Extract every entry word for word.

Top of Exercise inputs

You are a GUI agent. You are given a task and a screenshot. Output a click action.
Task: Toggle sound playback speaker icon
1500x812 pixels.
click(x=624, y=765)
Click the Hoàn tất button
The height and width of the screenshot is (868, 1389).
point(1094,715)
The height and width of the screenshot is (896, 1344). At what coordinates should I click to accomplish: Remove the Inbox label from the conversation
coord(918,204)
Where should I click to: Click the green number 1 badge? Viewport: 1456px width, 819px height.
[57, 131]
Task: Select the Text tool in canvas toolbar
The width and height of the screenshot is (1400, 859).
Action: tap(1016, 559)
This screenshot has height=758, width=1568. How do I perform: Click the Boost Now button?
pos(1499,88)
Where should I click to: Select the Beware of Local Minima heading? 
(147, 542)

Bottom of Exercise inputs

* [Response below]
You are a GUI agent. You are given a task and a screenshot. Output a click action.
Task: Toggle sound playback speaker icon
1500x812 pixels.
click(x=624, y=765)
Click the Hoàn tất button
The height and width of the screenshot is (868, 1389).
point(1094,715)
The height and width of the screenshot is (896, 1344). At what coordinates should I click to accomplish: Remove the Inbox label from the conversation
coord(918,204)
Where should I click to: Click the green number 1 badge? Viewport: 1456px width, 819px height.
[57, 131]
Task: Select the Text tool in canvas toolbar
The width and height of the screenshot is (1400, 859).
Action: tap(1016, 559)
This screenshot has height=758, width=1568. How do I perform: Click the Boost Now button?
pos(1499,88)
Where should I click to: Select the Beware of Local Minima heading? 
(147, 542)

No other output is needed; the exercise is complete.